A member of the 28th Civil Engineering Squadron operates a snow blower to clear the flightline at Ellsworth Air Force Base, S.D., Dec. 16, 2015. The airfield is the 28th Civil Engineer Squadron’s biggest mission and number one priority during winter months. (U.S. Air Force photo by Airman Sadie Colbert/Released)

A member of the 28th Civil Engineering Squadron operates a snow blower to clear the flightline at Ellsworth Air Force Base, S.D., Dec. 16, 2015. The airfield is the 28th Civil Engineer Squadron’s biggest mission and number one priority during winter months. (U.S. Air Force photo by Airman Sadie Colbert/Released)

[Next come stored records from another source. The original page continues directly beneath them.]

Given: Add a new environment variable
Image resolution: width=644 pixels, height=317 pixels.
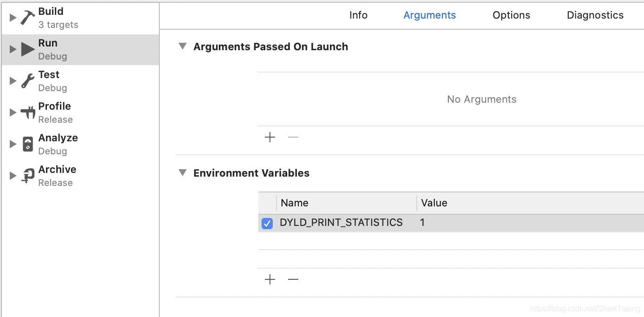Looking at the screenshot, I should click(270, 279).
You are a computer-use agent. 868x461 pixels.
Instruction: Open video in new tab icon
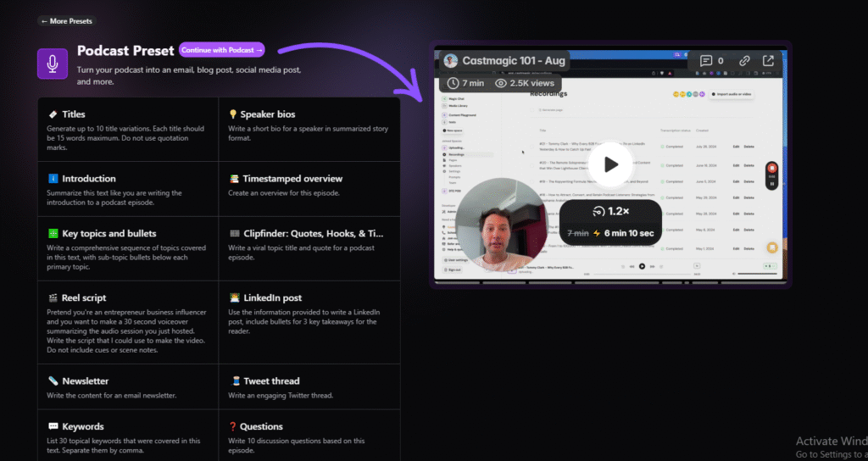click(768, 61)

A member of the 28th Civil Engineering Squadron operates a plow to push snow off the flightline at Ellsworth Air Force Base, S.D., Dec. 16, 2015. The 28th Civil Engineer Squadron maintains 125 pieces of equipment and is in charge of clearing the airfield and the base streets during inclement weather. (U.S. Air Force photo by Airman Sadie Colbert/Released)

A member of the 28th Civil Engineering Squadron operates a plow to push snow off the flightline at Ellsworth Air Force Base, S.D., Dec. 16, 2015. The 28th Civil Engineer Squadron maintains 125 pieces of equipment and is in charge of clearing the airfield and the base streets during inclement weather. (U.S. Air Force photo by Airman Sadie Colbert/Released)

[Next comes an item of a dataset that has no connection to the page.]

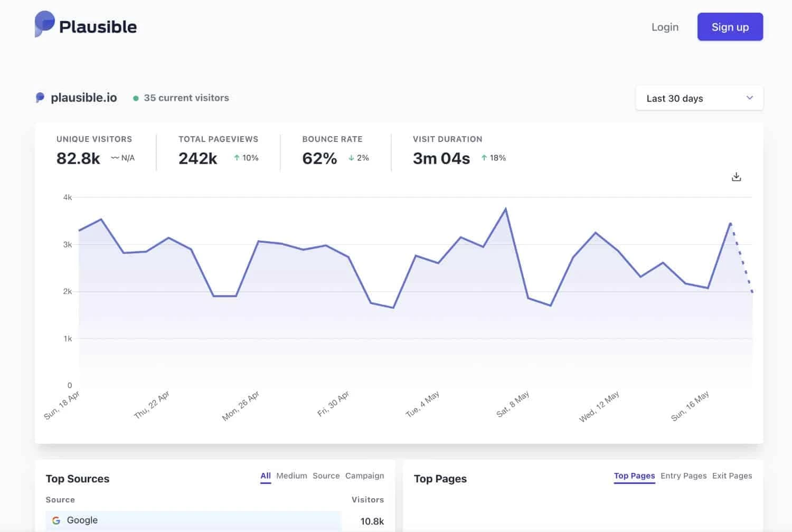Image resolution: width=792 pixels, height=532 pixels.
Task: Click the green current visitors dot
Action: 136,98
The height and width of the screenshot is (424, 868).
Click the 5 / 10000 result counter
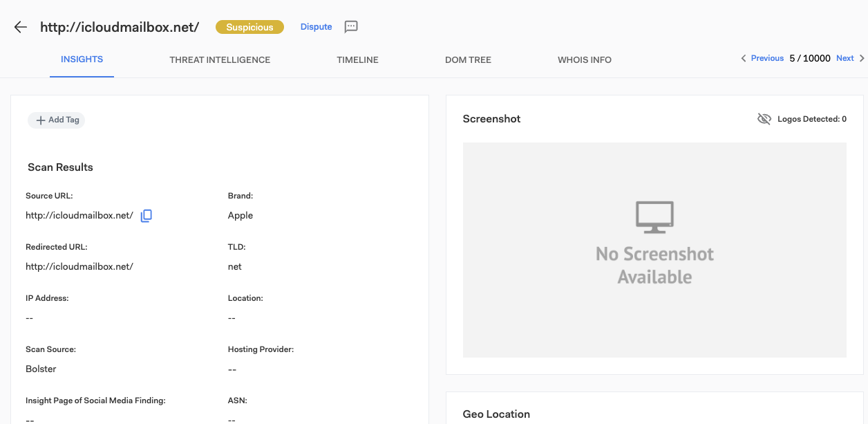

ELLSWORTH AIR FORCE BASE, S.D. -- It's the time of the year when temperatures drop and snow relentlessly falls on base.

To handle this, the 28th Civil Engineer Squadron transforms into the "snow barn" and clears the base of snow and ice - their most critical mission of the year.

During the winter, the snow barn maintains approximately 125 pieces of equipment used to keep the base and airfield operational.

The CES Airmen, also known as the "dirt boyz", have cleared 3 million square yards of airfield, enabling the wing to launch 20 sorties despite over nine inches of snowfall this season.

However, the airfield is not the only area they worry about. Behind the scenes, Airmen prioritize each area to be cleared based on mission essential status.

When a winter storm hits, some are curious when snow control will clear their area, but the reality is the flight has two priority lists; one for the flightline and the other for street-side. These tell snow barn personnel which sections to plow first and the process of clearing each space.

For the street-side list, the primary mission is to clear roads. Afterwards, they continue plowing prioritized buildings and lastly, once the snow has been piled up, they haul it out of the area.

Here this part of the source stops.